In a recent monologue, Colbert celebrated the spate of Democrat wins, including Zohran Mamdani as mayor of New York, by saying he felt good for the first time in a year. How often have you or I said the equivalent when we’ve heard a piece of news? It’s broadly reflective of our world, a microcosmic grid of chutes and ladders (or the more appropriately named “Snakes and Ladders” for those of us living outside of the US). It’s the board we’ve been playing on for a while.
Chutes and ladders is no way to stay hopeful — but who can blame us? In 1987, the US Army War College developed the acronym VUCA: volatile, uncertain, complex, and ambiguous. It suited the post-Cold War world. Since 2002, the term has been more widely used, including in business. Some have suggested that the C of VUCA be changed from complexity to chaos. Which is worse? One thing’s for certain: It might be chaos, but it’s not less than complex.

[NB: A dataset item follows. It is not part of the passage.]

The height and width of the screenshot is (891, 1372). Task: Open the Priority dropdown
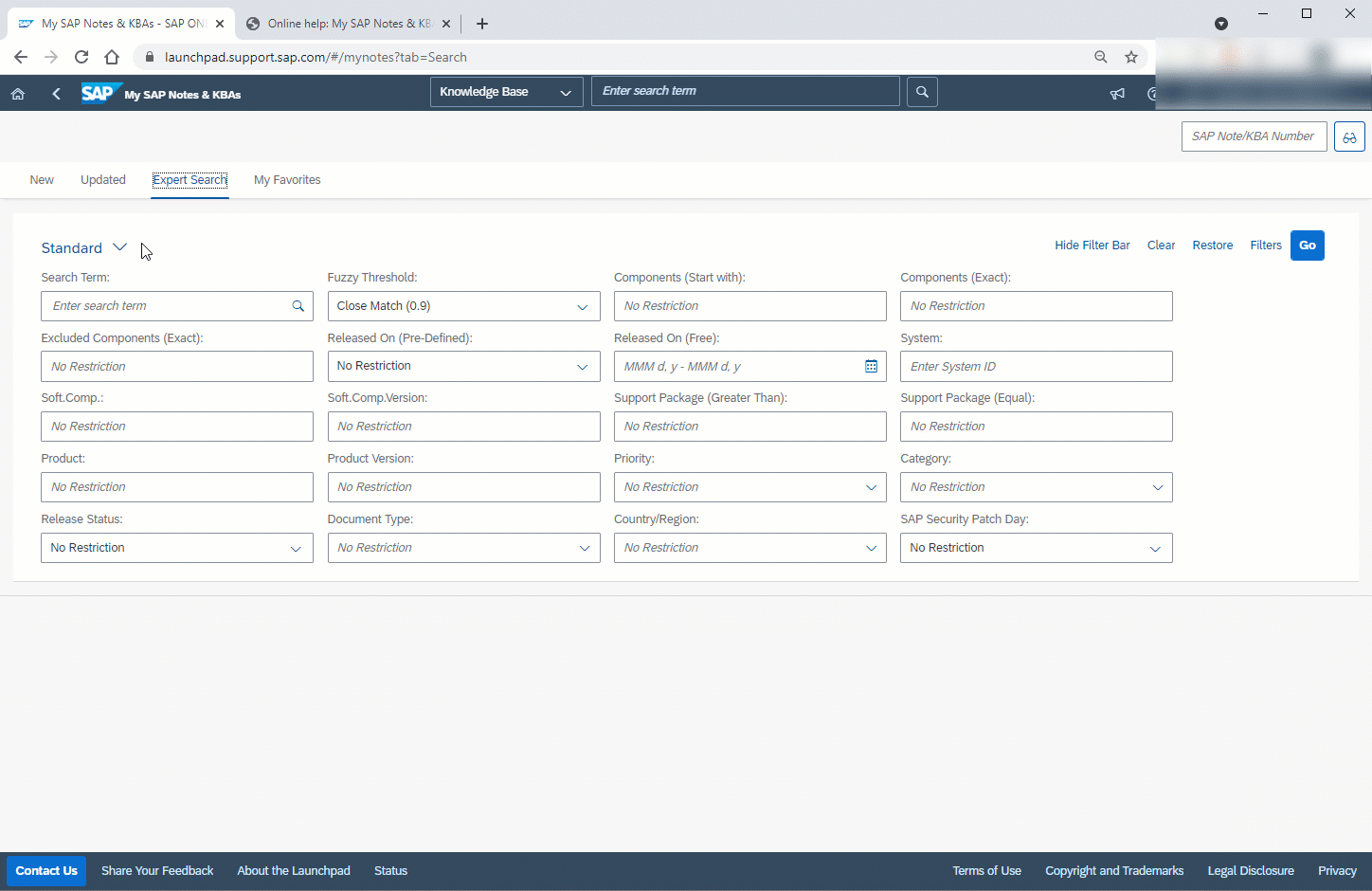click(871, 487)
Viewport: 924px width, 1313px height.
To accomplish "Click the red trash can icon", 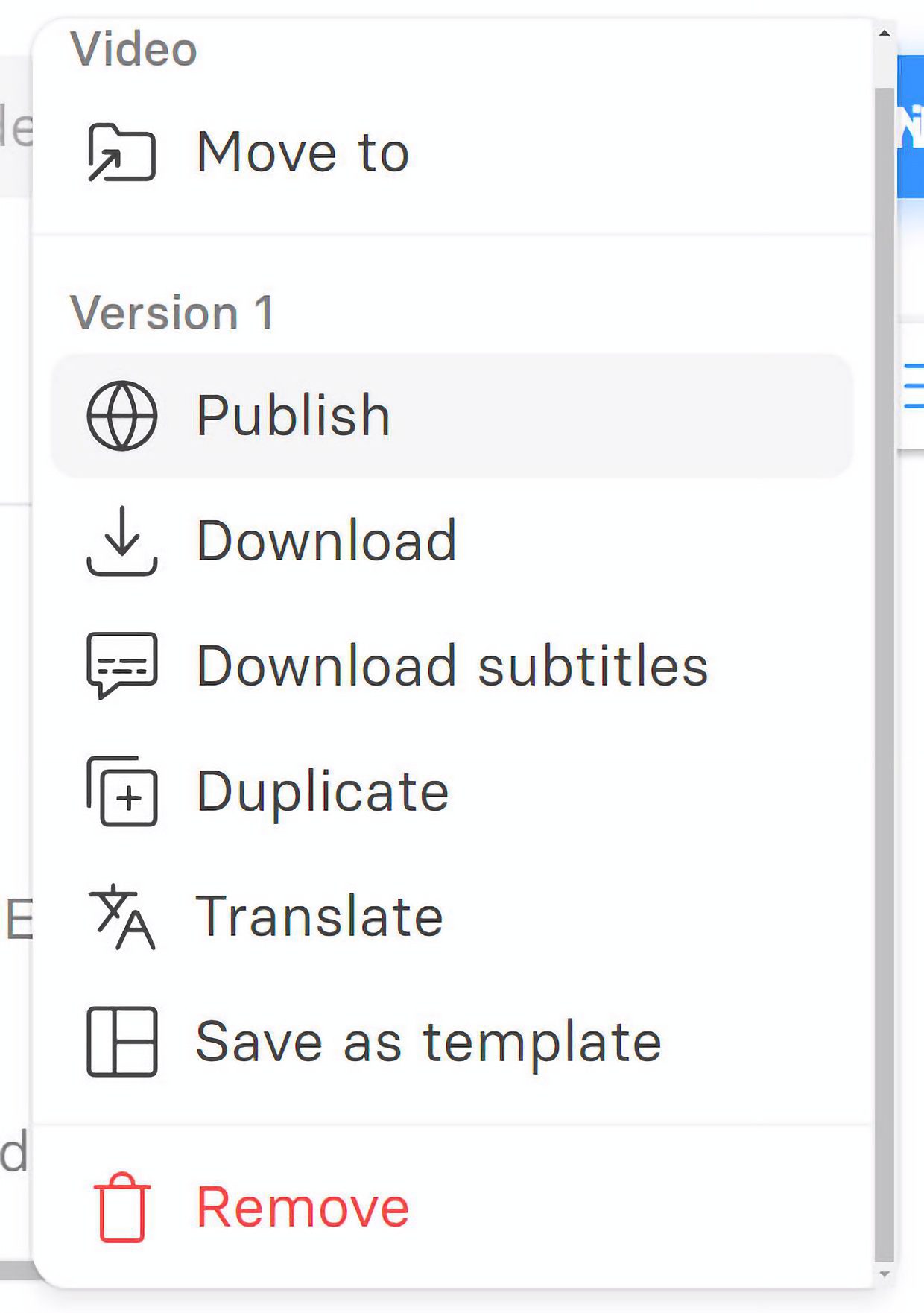I will point(121,1207).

In an attempt to make sense of the complexity of the world we find ourselves in, New York Times columnist Thomas Friedman, in pursuit of nomenclature to similarly christen the age we live in, has this month declared the era the Polycene moment: “Where binary systems are giving way to interconnected ones.” Welcome to your 4D world. Hope you’re sitting uncomfortably.

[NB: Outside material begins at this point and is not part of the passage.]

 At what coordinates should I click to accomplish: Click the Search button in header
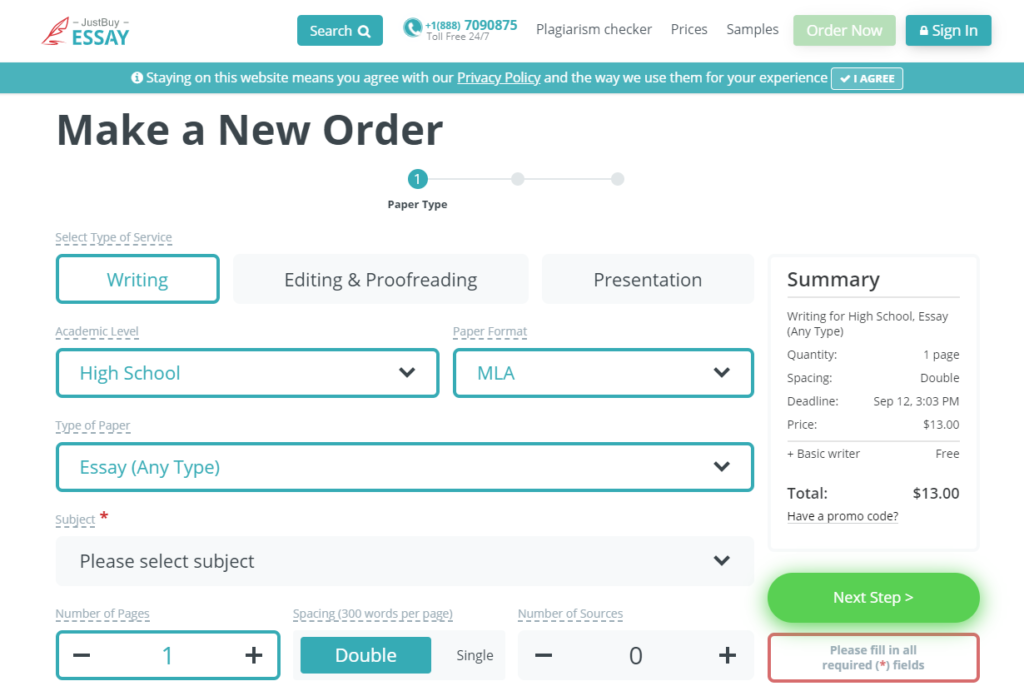(x=340, y=31)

Dov Seidman, the business philosopher and founder of the HOW Institute for Society, says, “Interdependence is no longer our choice. It is our condition. We will either build healthy interdependencies and rise together or suffer through unhealthy interdependencies and fall together.” This interconnectedness wreaks further havoc for hope. Rising and falling like ocean waves or a rollercoaster or, as Seidman more pejoratively puts it, suffering, leaves us in a precarious/perilous place.

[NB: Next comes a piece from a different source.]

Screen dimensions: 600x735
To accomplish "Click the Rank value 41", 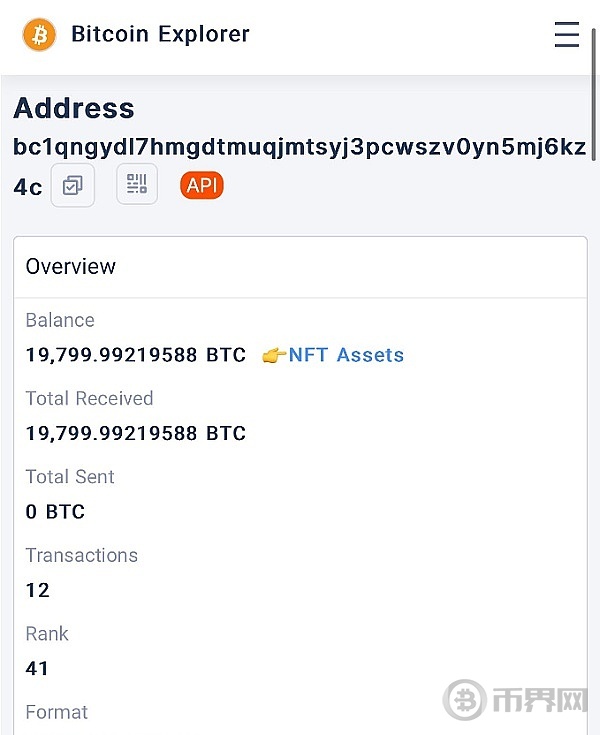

As it goes geopolitically, so it goes for us. Or does it have to? Compounding the chaos of our interconnectedness is the deception of individualism. We tell ourselves that we are our own truth north, but at the same time our joy is multi-tethered to an array of circumstances, relationships, and outside events, not to mention the aspects of ourselves that are well out of our own control. So we slap-dash internally construct our well-being, identity, and hopefulness to be all tied together in our multi-tethered joy or lack thereof. Pull one string and we aren’t so tightly bound. If we’re Christians, then we’re living with a lack of structural integrity. Even if it were possible to exile ourselves from the outside world, there’d still be the inherent danger of rising and falling on ourselves.
It’s easy to think that our societies have never been more individualistic. Well, even 402 years ago, while he was dean of St. Paul’s Cathedral not far from me in London, John Donne was ruminating on this theme. Clearly it needed to be said back then as it does now. While convalescing from either typhus of persistent fever and having lost his wife and several children, he wrote “No man is an island / entire of itself … For I am involved in mankind.”
The bells in our world may be tolling, but if you listen closely enough, there’s another sound. It’s a voice that can stop our strivings, strain, and stress. A voice described by another poet, the Quaker John Greenleaf, in his famous hymn “Dear Lord and Father of Mankind.” One that paradoxically exceeds and cuts through the noise and clamor by its smallness:
Breathe through the heats of our desire
Thy coolness and Thy balm;
let sense be dumb, let flesh retire;
speak through the earthquake, wind and fire,
O still small voice of calm!
When we give into God’s lordship of our lives, and he not an overlord but a father who wants the best for us, our strivings can cease. There’s no need to climb ladders anymore. And if we slide, we fall into grace.
We make honest mistakes, and we outright self-sabotage by doing the things we know we ought not to do. Leaders let us down. Political euphoria never lasts, and history zigzags. Our sense of peace, well-being, hope, and self-worth is too precious to leave to ourselves and the outside world alike. If we must have interconnectedness, then a Lord who is also our Father is the healthy connection we need.